Nearby phones capture and save the broadcasted RPIᵢⱼ. Simultaneously, each of those phones compute their own RPIᵢⱼ — using their own dtkᵢ — which is then captured and saved by the original user's tracing app.

JavaScript implementation

Here's the cryptography algorithm for the contact tracing protocol coded in JavaScript. Very soon both Android and iOS will directly implement this functionality within their respective operating systems, so this is for demonstration purposes only. You can experiment with the JavaScript code to understand how the protocol works.

https://gist.github.com/joehonton/0d77c05038f3ae171c70b58c37d23d98

Timezones, day numbers & time intervals

All date and time calculations within the protocol are performed using UTC.

In the fictional scenario, the encounters occur on May 15, 2020 in the Pacific Daylight Timezone (UTC-7). When translated to UTC, half the encounters occur on May 15 and the other half on May 16.

Day numbers are determined as the number of days since the start of the Unix epoch (January 1, 1970). This is a straightforward calculation:

    May 15, 2020 = day number 18397
    May 16, 2020 = day number 18398

Time intervals are calculated as the number of 10-minute time slices that have occurred since midnight. Normalizing to UTC, the four encounters in the scenario have these time interval numbers:

    Uber driver    23:21 = time interval 140
    Nearby shopper 23:51 = time interval 143
    Stranger       00:06 = time interval 0
    Store clerk    00:11 = time interval 1

With these two numbers we can now assemble the inputs to daily tracing key and the rolling proximity identifier:

                    daily       rolling proximity
                 tracing key        identifier
                 -----------    -----------------
Uber driver      CT-DTK18397        CT-RPI140
Nearby shopper   CT-DTK18397        CT-RPI143
Stranger         CT-DTK18398        CT-RPI0
Store clerk      CT-DTK18398        CT-RPI1

Rolling proximity identifiers

Applying these two inputs and my private tracing key to the rollingProximityIdentifier function yields these results.

     dtkᵢ              RPIᵢⱼ             person
----------------  ----------------  ----------------
e6e1a1eab432a9a0  61280d0cf52f5fd7  Uber driver
e6e1a1eab432a9a0  86b64cd283740664  Nearby shopper
41fca0006c33e515  4538a72df59ec2f8  Stranger
41fca0006c33e515  f5f99b941a42b8c3  Store clerk

The output from this script demonstrates how my identity is anonymized, by date and time, before being broadcast to nearby cellphones, thereby masking who I am and where I've been.

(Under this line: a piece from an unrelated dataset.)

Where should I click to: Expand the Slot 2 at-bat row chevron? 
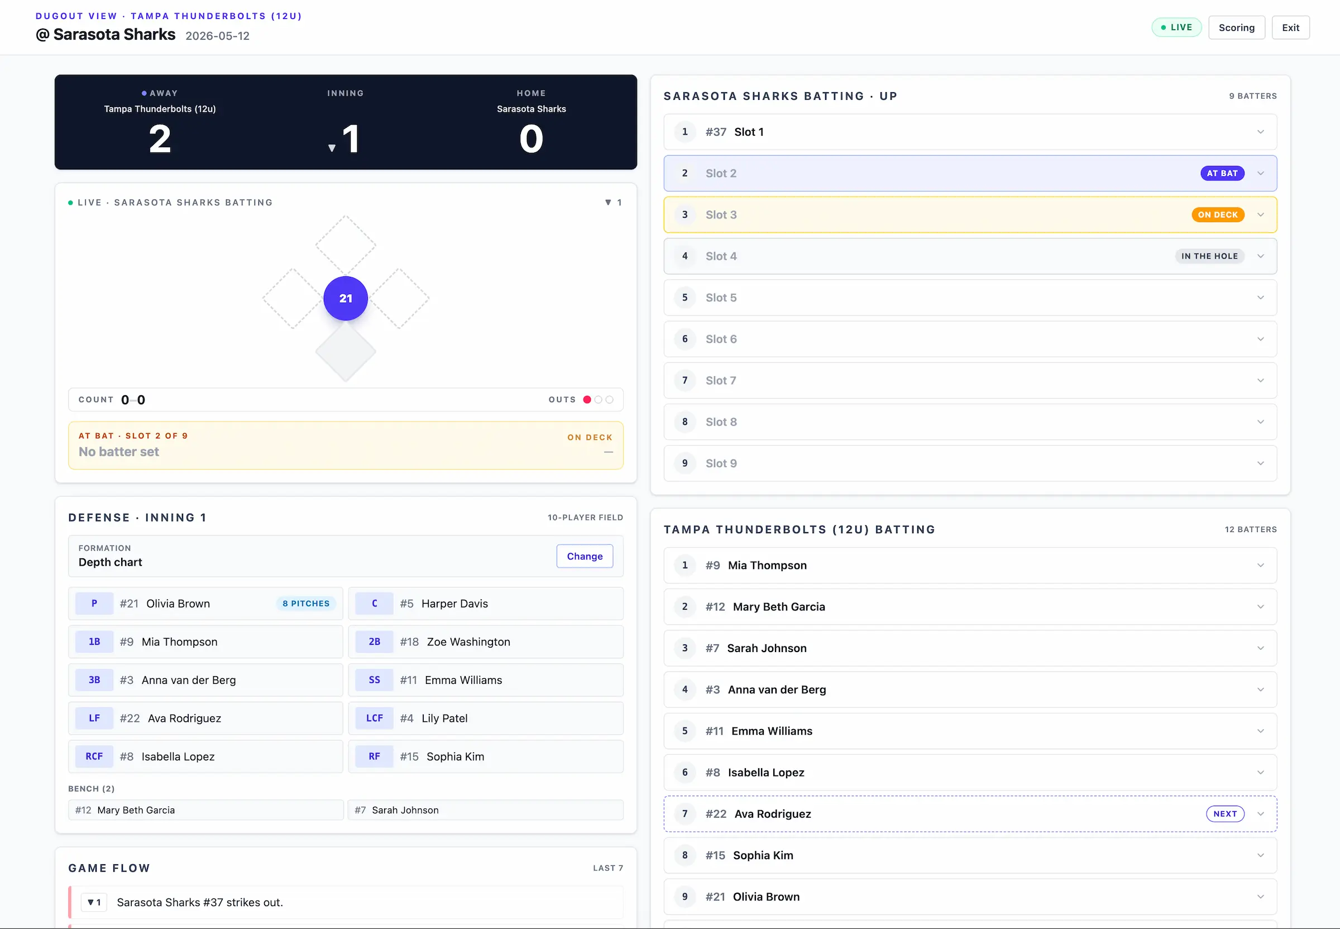pos(1260,173)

Because the RPI is encrypted with a one-way HMAC, there is no way for anyone to invert the process or to trace my path throughout the day, even if my daily tracing key is compromised.

No other data is captured: no participant name, no IP address, no MAC address, and no GPS location.

Furthermore, each participant in the protocol has complete control over the data that they collect during random encounters. Nothing leaves their cellphone without their consent. And consent is only requested when a healthcare professional determines that someone that they came in contact with has tested positive. Even then, the data is anonymous. The only thing the health care provider can learn is whether or not you've encountered a Covid-19 positive patient during the past 14 days.

Apple and Google are still working out the final details of the protocol. More information will be coming soon.